Take the Plan into Account

With the hCG diet, you also need to think about the limitations of the actual plan. For example, you may have 100 pounds to lose, but you can only lose up to 40 pounds in a single cycle of the diet.

 

Instead of trying to set a goal to lose 100 pounds, you might want to start smaller. It’s also important to remember that some people only lose half a pound a day on the diet. That means that while many people can lose 40 or more pounds the first cycle, not everyone does.

 

With the hCG diet, you also need to remember that you have to follow the plan to the letter. If you don’t, you won’t have the kind of weight loss results you seek. But if you’re losing at a slow rate even following the plan perfectly, there’s not much you can do to speed things up.

 

You certainly can’t eat fewer calories or exercise with the program. In other words, you may have to be more patient than you’d like while you’re following the hCG diet.

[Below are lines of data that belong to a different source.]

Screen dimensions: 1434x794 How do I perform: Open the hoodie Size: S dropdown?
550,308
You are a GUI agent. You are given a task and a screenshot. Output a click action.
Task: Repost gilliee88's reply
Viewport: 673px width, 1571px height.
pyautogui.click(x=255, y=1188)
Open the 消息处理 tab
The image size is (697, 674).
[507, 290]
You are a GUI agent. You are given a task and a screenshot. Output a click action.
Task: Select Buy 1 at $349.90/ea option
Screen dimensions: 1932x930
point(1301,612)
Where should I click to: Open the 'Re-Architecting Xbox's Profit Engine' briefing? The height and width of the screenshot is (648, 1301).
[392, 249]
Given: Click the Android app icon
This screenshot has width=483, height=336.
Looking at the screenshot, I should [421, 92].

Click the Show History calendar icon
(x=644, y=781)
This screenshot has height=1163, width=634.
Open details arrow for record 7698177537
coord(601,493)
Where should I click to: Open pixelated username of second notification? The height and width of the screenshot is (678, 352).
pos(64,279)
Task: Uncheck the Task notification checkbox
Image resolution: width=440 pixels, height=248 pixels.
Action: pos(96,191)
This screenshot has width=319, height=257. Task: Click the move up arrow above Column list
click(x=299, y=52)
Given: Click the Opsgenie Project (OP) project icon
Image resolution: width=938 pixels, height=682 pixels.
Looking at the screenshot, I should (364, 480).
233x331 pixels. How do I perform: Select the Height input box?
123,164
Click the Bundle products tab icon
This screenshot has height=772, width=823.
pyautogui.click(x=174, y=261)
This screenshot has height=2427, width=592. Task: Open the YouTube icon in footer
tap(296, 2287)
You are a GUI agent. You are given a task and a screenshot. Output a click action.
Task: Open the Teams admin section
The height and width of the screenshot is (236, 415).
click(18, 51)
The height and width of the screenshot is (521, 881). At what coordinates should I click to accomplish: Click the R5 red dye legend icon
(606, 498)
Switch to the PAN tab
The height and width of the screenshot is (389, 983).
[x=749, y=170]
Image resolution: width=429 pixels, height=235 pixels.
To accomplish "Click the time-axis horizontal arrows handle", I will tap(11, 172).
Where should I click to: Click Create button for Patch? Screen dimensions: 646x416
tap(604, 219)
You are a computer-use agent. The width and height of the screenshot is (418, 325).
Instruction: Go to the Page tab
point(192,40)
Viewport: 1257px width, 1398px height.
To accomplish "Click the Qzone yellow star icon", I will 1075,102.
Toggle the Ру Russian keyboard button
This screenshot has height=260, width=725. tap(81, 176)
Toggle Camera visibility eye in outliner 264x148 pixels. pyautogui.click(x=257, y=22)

In fact, before you set a short term weight loss goal, you may want to go ahead with the first cycle.

 

This way you can see how your body will respond the course of hormone and calorie restriction. You can use this as a benchmark to set goals for the rest of your diet program as you lose until you reach your final goal.

 

Don’t Set the Bar Too Low

 

If your goal is to weight 110 pounds, but you haven’t weighed that since junior high, you may need to rethink your goal. Some people set weight loss goals that are just simply unattainable for them.

 

You’ll have more success if you have a realistic goal in mind. Now that you know your BMI, go back to your timeline and take a look at your previous weights. When were you last happy with your weight?

 

Perhaps growing up you always thought you were overweight, but as an adult you look back and realize that you really weren’t. Try to set a goal that is something you can realistically attain. Don’t try to be a supermodel weight.

 

In today’s media, it seems that everyone is very thin and that it’s more natural to have hollowed cheeks and sticks for arms and legs. But the truth is only 2% of the population is naturally that thin. The rest of us need to shoot for a goal that’s healthy and a little thicker.

 

Size vs. Weight

 

Weight is also not the only way to set a goal for yourself. For many people, it’s just as important to attain a specific size. And it’s easier to determine if you’re losing the weight you want to lose when you see how your clothes fit.

 

Consider setting a goal that’s related more to your size than the numbers on the scale. Those numbers will fluctuate rapidly and don’t tell the whole story. Your size is a better indicator of whether or not you’re having success.

 

You can also measure the inches on your body to determine how much you’re losing. This is a great indicator of how well you’re doing. The following areas should be measured when you’re keeping track of your inches:

 

• Upper arm (widest part)

• Thigh (widest part)

• Hips

• Waist

• Bust/Chest

 

It helps to have someone else take the measurements. Make sure they take them at the same exact spot each time. A weekly measurement will give you a good indicator of what’s going on with your weight loss.

 

Keep track of your inches in your weight loss journal. Many people enjoy entering them into a spreadsheet program where you can graph data. This way you can literally watch your weight and size decrease.

 

Setting your goal weight is an important step in following the hCG diet. It will help you to keep your focus on the program. It will also help you determine how many cycles of the plan you need to follow.

 

Set Small Goals

 

You’ll want to have one big overall weight loss goal, but it also helps to have smaller goals for your weight loss. For example, during the first cycle you may want to have the goal of losing 20 pounds. You may lose more, but this is a good starting point.

 

If you set small goals and have success, you’ll find that it makes it much easier to keep going with the program. It’s a snowball effect that can help you to reach the bigger goal you’ve set for yourself.

 

Set Goals Not Related to Weight

 

Then you can set goals that are not related to weight at all. For example, you can set a goal of taking a 15-minute walk each day while you’re on the hCG diet. This is a good way to begin the habit of exercising without overexerting yourself.

 

The good thing about setting a goal not related to weight loss is that you are absolutely in control of whether or not you achieve it. Your weight is not something you are directly in control of – there are so many factors that play into it.

 

Here are a few goals you may want to think about adding to your list. I will:

 

• take my hormone each day at the correct time and dose

• follow the eating plan perfectly – no more than 500 calories each day

• try relaxation and stretching exercises

• write down everything you eat each day

• weight daily

• report my progress daily to a buddy

• keep track of my emotions surrounding eating

• keep up with any doctor appointments and lab work necessary

 

When you set goals that aren’t related to weight loss, you absolutely can attain them in spite of your body’s metabolism or cooperation. With the hCG diet program you’ll find that setting this type of goal will help to keep you motivated.